Europas größter Softwarekonzern SAP will sein Angebot von Analysesoftware ausbauen und damit Nischenanbieter unter Druck setzen. SAP-Vorstandsmitglied Peter Zencke schloss dafür auch Zukäufe nicht aus: „Wir sehen uns Spezialanbieter an“, sagte Zencke der „Financial Times Deutschland“.

dpa HAMBURG. Europas größter Softwarekonzern SAP will sein Angebot von Analysesoftware ausbauen und damit Nischenanbieter unter Druck setzen. SAP-Vorstandsmitglied Peter Zencke schloss dafür auch Zukäufe nicht aus: „Wir sehen uns Spezialanbieter an“, sagte Zencke der „Financial Times Deutschland“.

Im kommenden Jahr werde SAP neue Produkte liefern, sagte Zencke. „Das wird darauf hinaus laufen, dass Spezialanbieter Schwierigkeiten haben werden.“

Ein stärkeres Engagement von SAP im Geschäft mit Analysesoftware könnte den Markt für Programme zur so genannten Business Intelligence (BI) durcheinander wirbeln, schreibt die Zeitung.
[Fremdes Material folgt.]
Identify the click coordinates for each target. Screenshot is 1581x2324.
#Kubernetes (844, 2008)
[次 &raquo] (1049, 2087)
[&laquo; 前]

Mit BI-Programmen filtern Konzerne aus ihren Datenbergen etwa wichtige Informationen zu täglichen Verkaufszahlen oder ihrem Lagerbestand aus verschiedenen Systemen. Die Informationen sind dann für Manager jederzeit und auf aktuellem Stand zugänglich.

Im BI-Markt ist derzeit Business Objects aus Frankreich Marktführer mit einem Anteil von 28 Prozent, vor SAS aus den USA und Cognos aus Kanada. Als SAP in der Vergangenheit in andere Softwaresegmente einstieg, schaffte es der Konzern innerhalb weniger Jahre zur Marktführerschaft. Im vergangenen Jahr betrug der Umsatz mit BI-Programmen laut Marktforschungsfirma Gartner 1,6 Mrd. Dollar.